AS we used to say years ago, “It is not the fall that kills you, it is that sudden stop.”
I almost passed a half-bottle of diet pepsi through my nose.
Beat me to it!
I jumped out of an airplane once.
Damn near broke my ankle.
Pilot said, “Next time use the stairs like everybody else!”................
“And she ain’t gonna jump no more.”
From the lyrics of “Glory, glory, what a helluva way to die!” (sung to the tune of “Glory Hallelujah”), a standard in the 82nd Airborne division and other static-line jumper-trained units.
(A word to the wise: virtually EVERY special military unit in the US Armed Forces require parachute jumpers. Think twice about interjecting “bird sh*t and fools” among those honorable men.)
We jumped a rather overweight guy using a cargo chute
once. He came down in a corn field and broke his leg.
I wish I had a picture, both the guys helping him off
the field had legs in casts from bad landings.
A man I knew was a Navy pilot. He was a Captain and flew sub chasers. He told me he had a fire onboard once. The crew bailed out, then he jumped last. He said if it ever happened again “ He would ride that burning SOB all the way to the ground.”
“(A word to the wise: virtually EVERY special military unit in the US Armed Forces require parachute jumpers. Think twice about interjecting “bird sh*t and fools” among those honorable men.)”
Did I say anything even remotely resembling that?
(Reserve chute) “If that one should fail me too. I’ll hit the ground before you do.”
Still remember the words from 1974.
My roommate back in ‘81 was cop and it was a slow Sunday and he was on duty so I went for a ride along. A call came over the radio about a skydiver whose chute didn’t open up. He responded to the scene at the local airport. Talk about splat. His head was flat because his brains had squirted out the top, and every large bone in his body was sticking out through the skin.
The folks on the ground said this was his 300th jump and afterward he was so supposed to fly to England to join in with other skydivers to try to set the world record for something. The he was to come home and get married.
As they say in Full Metal Jacket... “no more boom-boom for this babysan”
“Police did not provide a cause of death.”
The sudden stop?
= = =
They are still looking for a Motive.
Live fast. Die fast.
“We jumped a rather overweight guy using a cargo chute once,”
That describes exactly what I saw once. The guy jumped before me, landed in a ditch next to the cornfield and broke his hip on a rock. I watched all from the plane and while coming down on my chute. I saw him fall over, people running towards him, the ambulance arriving, and him gone by the time I landed.

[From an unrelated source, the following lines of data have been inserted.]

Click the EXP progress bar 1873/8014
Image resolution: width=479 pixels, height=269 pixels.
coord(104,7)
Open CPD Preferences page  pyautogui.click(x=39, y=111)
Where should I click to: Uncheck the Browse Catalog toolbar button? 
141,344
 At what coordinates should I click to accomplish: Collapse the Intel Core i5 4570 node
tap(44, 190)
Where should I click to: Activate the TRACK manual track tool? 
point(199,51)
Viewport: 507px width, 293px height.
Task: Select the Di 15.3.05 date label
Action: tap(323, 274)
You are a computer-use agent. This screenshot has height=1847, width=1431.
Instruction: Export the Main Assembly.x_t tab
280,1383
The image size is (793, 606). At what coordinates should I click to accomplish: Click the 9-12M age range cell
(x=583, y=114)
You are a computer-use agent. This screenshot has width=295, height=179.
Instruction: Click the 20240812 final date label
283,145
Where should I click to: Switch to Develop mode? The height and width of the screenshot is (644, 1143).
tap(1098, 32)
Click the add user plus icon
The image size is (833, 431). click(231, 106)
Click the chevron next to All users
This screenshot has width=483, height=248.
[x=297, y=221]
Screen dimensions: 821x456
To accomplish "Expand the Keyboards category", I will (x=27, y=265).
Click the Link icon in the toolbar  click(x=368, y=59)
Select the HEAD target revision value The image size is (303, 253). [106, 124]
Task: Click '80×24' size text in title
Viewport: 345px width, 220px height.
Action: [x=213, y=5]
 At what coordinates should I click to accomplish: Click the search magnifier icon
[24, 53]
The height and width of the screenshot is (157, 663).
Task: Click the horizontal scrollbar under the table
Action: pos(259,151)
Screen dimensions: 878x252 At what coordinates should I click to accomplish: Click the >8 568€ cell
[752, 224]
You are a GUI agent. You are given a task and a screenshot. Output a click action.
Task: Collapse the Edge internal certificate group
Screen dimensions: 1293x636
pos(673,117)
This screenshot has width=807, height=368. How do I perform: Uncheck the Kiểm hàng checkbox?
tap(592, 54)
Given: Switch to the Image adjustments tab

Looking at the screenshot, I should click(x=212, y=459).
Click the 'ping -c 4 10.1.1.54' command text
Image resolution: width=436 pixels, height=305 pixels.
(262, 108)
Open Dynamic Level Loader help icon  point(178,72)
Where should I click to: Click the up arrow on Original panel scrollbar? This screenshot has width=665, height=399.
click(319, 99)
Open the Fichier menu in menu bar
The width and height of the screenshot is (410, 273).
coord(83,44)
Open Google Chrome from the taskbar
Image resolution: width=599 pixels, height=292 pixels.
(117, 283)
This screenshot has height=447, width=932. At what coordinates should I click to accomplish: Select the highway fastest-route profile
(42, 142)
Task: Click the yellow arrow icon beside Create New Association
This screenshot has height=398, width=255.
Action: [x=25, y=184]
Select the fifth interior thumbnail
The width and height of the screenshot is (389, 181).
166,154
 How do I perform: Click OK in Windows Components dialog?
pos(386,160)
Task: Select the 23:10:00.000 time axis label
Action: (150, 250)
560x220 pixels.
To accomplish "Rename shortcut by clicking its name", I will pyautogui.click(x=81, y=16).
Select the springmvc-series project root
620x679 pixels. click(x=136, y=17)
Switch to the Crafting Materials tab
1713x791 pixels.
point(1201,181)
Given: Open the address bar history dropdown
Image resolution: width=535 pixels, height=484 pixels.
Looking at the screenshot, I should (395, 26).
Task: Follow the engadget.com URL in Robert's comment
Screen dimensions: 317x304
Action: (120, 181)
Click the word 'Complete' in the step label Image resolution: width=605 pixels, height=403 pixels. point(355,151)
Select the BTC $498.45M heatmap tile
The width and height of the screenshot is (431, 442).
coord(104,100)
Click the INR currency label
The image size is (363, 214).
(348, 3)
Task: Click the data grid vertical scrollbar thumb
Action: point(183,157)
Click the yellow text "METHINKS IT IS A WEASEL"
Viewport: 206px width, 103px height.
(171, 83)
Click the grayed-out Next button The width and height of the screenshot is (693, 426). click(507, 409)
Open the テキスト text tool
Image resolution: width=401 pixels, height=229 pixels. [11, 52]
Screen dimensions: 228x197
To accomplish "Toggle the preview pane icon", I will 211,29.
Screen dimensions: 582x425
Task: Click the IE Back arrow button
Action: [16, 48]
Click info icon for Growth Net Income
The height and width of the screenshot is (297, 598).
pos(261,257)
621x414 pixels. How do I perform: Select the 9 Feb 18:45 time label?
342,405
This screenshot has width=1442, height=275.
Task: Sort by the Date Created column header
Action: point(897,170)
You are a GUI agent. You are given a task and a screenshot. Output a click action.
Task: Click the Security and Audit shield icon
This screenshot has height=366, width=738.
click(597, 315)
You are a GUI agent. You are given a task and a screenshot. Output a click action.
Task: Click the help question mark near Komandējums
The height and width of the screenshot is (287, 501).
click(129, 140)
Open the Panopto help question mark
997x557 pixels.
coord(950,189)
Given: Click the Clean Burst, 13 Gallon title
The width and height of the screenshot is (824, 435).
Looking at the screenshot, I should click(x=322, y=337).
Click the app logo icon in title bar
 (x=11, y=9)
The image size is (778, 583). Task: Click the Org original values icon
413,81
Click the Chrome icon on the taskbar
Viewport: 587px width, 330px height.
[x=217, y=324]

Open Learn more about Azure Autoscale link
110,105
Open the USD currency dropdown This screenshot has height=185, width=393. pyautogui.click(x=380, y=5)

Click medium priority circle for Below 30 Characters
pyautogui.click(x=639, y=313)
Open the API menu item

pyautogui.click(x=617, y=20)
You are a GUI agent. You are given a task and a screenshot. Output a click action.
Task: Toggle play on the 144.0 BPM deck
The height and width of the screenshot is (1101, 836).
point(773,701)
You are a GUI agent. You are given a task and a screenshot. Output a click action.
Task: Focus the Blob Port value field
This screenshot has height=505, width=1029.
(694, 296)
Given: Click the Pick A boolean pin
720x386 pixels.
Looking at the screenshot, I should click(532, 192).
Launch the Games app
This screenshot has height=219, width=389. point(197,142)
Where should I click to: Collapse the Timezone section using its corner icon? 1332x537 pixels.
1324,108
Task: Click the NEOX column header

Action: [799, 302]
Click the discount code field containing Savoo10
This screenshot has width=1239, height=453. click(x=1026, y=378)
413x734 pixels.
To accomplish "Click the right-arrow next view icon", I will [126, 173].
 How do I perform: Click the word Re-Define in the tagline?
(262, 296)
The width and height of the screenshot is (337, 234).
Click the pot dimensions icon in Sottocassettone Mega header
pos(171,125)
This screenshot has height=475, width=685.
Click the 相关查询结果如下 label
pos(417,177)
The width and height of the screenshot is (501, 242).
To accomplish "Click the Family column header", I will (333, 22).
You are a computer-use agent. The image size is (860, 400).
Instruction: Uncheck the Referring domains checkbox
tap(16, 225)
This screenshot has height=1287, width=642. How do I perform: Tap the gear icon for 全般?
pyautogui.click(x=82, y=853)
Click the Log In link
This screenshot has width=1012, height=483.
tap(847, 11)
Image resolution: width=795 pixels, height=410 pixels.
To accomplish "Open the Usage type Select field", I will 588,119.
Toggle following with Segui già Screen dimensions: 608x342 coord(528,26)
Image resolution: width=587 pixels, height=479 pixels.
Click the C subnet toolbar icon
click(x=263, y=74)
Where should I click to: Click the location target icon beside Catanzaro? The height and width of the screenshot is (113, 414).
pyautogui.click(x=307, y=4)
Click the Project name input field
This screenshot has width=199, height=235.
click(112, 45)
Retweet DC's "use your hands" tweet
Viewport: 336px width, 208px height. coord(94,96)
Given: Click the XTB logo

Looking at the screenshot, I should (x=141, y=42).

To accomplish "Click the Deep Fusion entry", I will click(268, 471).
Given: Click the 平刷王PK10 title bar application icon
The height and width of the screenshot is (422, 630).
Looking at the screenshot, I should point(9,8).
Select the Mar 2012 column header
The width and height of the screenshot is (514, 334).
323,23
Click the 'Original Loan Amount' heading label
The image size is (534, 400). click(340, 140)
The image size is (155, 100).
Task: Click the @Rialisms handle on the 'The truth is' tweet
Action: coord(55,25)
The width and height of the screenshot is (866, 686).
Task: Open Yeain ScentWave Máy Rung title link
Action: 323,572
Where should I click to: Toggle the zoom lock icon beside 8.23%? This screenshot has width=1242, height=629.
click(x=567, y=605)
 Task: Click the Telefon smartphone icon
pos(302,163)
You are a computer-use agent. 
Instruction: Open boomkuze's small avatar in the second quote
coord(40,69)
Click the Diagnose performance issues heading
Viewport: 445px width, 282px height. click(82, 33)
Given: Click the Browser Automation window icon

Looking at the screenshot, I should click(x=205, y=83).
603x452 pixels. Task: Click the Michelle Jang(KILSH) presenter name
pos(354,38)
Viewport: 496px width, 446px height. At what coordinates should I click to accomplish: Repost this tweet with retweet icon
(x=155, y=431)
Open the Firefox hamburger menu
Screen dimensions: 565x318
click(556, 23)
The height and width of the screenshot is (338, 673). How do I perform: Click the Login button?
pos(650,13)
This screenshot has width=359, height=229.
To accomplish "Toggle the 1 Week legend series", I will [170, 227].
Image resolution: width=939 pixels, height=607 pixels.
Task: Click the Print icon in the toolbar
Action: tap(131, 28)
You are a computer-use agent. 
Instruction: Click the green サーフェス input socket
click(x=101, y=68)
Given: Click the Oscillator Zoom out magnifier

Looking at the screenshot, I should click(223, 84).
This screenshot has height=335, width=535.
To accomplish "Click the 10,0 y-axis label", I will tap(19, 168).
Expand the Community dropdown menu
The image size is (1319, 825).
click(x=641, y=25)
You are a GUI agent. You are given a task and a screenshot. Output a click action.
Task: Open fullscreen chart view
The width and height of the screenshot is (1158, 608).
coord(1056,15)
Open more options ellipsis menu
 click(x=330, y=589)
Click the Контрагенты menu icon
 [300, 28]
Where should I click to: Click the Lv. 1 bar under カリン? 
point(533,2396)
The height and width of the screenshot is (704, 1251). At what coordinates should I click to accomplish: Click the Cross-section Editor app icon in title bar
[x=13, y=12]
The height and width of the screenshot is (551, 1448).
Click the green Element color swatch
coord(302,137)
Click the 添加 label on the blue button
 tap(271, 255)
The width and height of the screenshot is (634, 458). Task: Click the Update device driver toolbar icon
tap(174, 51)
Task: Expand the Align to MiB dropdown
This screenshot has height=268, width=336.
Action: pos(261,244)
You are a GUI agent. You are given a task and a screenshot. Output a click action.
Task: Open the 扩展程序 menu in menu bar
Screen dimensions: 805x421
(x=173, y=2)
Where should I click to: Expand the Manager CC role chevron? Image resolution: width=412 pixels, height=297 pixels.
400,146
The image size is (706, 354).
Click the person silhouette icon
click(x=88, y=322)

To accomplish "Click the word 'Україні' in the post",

How do you think they've gotten the death toll so high during this phony pandemic?
Everything is coded covid.
This death will be covid too. Count on it.
A couple posters made the statement about jumping out of a perfectly good airplane. That can’t be done except as a sport.
Choosing to launch oneself out of an aircraft might be exhilarating, but it has risks even with good equipment, instructors, and aircraft modified to accomplish the desire. But it is a sport and has nothing to do with any purpose other than sport.
Common passenger airliner doors are about 6 feet tall by 3.5 feet wide. This means that to open the door, one would need to overcome more than 24,000 pounds of pressure — about the weight of six cars or 20 polar bears. Most airliners also use “plug-type” doors that fit tightly onto the door frame.
And opening the door on say a Cessna 152 or a Beech Craft Bonanza may not affect the aerodynamics, but the door opens out so the wind rushing past the nose of the plane washes past the door preventing it from opening more than a couple of inches at best. So the old adage of jumping out of a perfectly good aircraft is a bit of a misnomer. If it came to that, a forced landing is the next step but that is not a perfectly good aircraft.
Sad it happened, but people fall climbing mountains and having a heart event in a marathon happen at about the same rate. And the most dangerous part of flying itself is the trip out to the airport in the car.
Wy69
And yet she will probably be tested for Covid — just in case.
It seemed like skydiving was their form of heroin.